# [EXERCISE REQUIREMENTS]
1. Answer these questions from the passage on stock rights:
(a) What fraction of a share of common stock does each right holder receive when a Business Combination is consummated?
(b) Are fractional shares issued when the rights are exchanged?
(c) What happens to the rights if the Company liquidates the Trust Account after failing to complete a Business Combination within the Combination Period?
2. Quote everything in the passage on stock rights from "If the Company is" down to "may expire worthless.".
3. Write what comes next in the passage on stock rights, starting after its final sentence.

# [GIVEN PASSAGE]
★ ★ ★ ★
Rights — Each holder of a right will receive one-tenth (1/10) of one share of common stock upon consummation of a Business Combination, even if the holder of such right redeemed all shares held by it in connection with a Business Combination. No fractional shares will be issued upon exchange of the rights. No additional consideration will be required to be paid by a holder of rights in order to receive its additional shares upon consummation of a Business Combination as the consideration related thereto has been included in the Unit purchase price paid for by investors in the Initial Public Offering. If the Company enters into a definitive agreement for a Business Combination in which the Company will not be the surviving entity, the definitive agreement will provide for the holders of rights to receive the same per share consideration the holders of the common stock will receive in the transaction on an as-converted into common stock basis and each holder of a right will be required to affirmatively covert its rights in order to receive 1/10 share underlying each right (without paying additional consideration). The shares issuable upon exchange of the rights will be freely tradable (except to the extent held by affiliates of the Company).

 

If the Company is unable to complete a Business Combination within the Combination Period and the Company liquidates the funds held in the Trust Account, holders of rights will not receive any of such funds with respect to their rights, nor will they receive any distribution from the Company’s assets held outside of the Trust Account with respect to such rights, and the rights will expire worthless. Further, there are no contractual penalties for failure to deliver securities to the holders of the rights upon consummation of a Business Combination. Additionally, in no event will the Company be required to net cash settle the rights. Accordingly, the rights may expire worthless.
★ ★ ★ ★
# [EXTRACTED ENTRIES]
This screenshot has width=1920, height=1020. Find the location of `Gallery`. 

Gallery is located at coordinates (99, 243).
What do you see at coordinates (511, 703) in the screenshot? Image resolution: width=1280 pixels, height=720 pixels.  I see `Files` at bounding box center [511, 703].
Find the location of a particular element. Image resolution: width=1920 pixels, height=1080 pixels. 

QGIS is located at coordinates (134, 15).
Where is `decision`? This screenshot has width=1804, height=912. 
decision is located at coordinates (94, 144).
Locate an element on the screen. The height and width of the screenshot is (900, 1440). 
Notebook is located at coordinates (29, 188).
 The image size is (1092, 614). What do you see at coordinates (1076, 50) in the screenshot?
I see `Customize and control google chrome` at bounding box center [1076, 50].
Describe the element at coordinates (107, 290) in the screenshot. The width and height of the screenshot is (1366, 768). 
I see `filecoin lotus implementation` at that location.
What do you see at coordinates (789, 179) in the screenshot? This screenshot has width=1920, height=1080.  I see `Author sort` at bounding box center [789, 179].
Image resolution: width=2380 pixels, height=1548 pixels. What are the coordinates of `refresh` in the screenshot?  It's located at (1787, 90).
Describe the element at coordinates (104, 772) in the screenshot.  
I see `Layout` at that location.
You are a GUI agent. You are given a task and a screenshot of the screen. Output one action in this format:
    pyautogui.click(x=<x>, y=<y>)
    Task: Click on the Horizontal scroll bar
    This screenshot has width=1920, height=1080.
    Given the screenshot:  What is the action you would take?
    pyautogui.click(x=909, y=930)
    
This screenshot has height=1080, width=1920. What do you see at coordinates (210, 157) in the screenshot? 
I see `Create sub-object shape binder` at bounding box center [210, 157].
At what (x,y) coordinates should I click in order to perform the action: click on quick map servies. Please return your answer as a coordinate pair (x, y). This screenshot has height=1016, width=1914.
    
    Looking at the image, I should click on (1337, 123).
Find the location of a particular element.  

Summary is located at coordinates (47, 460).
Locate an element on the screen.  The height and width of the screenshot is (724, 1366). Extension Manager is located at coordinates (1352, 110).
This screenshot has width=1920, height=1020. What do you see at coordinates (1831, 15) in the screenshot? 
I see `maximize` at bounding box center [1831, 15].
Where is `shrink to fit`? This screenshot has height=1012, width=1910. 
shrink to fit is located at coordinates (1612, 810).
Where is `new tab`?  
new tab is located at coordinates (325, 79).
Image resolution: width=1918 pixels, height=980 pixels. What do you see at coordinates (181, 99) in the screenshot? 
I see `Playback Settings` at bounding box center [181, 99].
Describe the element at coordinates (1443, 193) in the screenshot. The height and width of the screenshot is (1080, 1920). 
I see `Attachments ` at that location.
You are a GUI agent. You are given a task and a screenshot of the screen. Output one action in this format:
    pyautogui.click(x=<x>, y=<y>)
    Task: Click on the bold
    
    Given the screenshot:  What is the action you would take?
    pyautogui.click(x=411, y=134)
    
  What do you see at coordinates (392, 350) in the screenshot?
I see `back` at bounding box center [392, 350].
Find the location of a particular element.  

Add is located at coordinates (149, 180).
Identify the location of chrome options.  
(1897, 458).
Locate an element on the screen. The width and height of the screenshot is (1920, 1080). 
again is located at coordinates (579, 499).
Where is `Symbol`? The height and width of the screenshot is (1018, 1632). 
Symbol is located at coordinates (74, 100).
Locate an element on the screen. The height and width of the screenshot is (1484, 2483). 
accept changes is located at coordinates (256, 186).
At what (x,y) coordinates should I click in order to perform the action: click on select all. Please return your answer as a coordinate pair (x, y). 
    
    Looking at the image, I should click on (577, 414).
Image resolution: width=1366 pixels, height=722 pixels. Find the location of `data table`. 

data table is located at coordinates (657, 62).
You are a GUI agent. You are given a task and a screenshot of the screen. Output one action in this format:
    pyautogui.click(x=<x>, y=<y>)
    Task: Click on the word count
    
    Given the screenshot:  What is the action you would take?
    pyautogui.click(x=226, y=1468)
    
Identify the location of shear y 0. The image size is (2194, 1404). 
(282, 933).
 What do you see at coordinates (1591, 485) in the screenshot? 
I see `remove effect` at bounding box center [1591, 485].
★ ★ ★ ★
# [EXPECTED RESULTS]
1.
(a) Each holder receives one-tenth (1/10) of one share of common stock.
(b) No. No fractional shares will be issued upon exchange of the rights.
(c) Holders of rights receive none of the Trust Account funds and no distribution from the Company's assets held outside the Trust Account with respect to their rights, and the rights expire worthless.

2.
If the Company is unable to complete a Business Combination within the Combination Period and the Company liquidates the funds held in the Trust Account, holders of rights will not receive any of such funds with respect to their rights, nor will they receive any distribution from the Company’s assets held outside of the Trust Account with respect to such rights, and the rights will expire worthless. Further, there are no contractual penalties for failure to deliver securities to the holders of the rights upon consummation of a Business Combination. Additionally, in no event will the Company be required to net cash settle the rights. Accordingly, the rights may expire worthless.

3.
 

Warrants — Public Warrants may only be exercised for a whole number of shares. No fractional shares will be issued upon exercise of the Public Warrants. The Public Warrants will become exercisable on the later of (a) 30 days after the completion of a Business Combination or (b) 12 months from the closing of the Initial Public Offering; provided in each case that the Company has an effective registration statement under the Securities Act covering the shares of common stock issuable upon exercise of the Public Warrants and a current prospectus relating to them is available. The Company has agreed that as soon as practicable, but in no event later than 20 business days after the closing of a Business Combination, the Company will use its best efforts to file with the SEC a registration statement for the registration, under the Securities Act, of the shares of Class A common stock issuable upon exercise of the Public Warrants. The Company will use its best efforts to cause the same to become effective and to maintain the effectiveness of such registration statement, and a current prospectus relating thereto, until the expiration of the Public Warrants in accordance with the provisions of the warrant agreement. Notwithstanding the foregoing, if a registration statement covering the shares of Class A common stock issuable upon exercise of the Public Warrants is not effective within a specified period following the consummation of Business Combination, warrant holders may, until such time as there is an effective registration statement and during any period when the Company shall have failed to maintain an effective registration statement, exercise warrants on a cashless basis pursuant to the exemption provided by Section 3(a)(9) of the Securities Act, provided that such exemption is available. If that exemption, or another exemption, is not available, holders will not be able to exercise their warrants on a cashless basis. The Public Warrants will expire five years after the completion of a Business Combination or earlier upon redemption or liquidation.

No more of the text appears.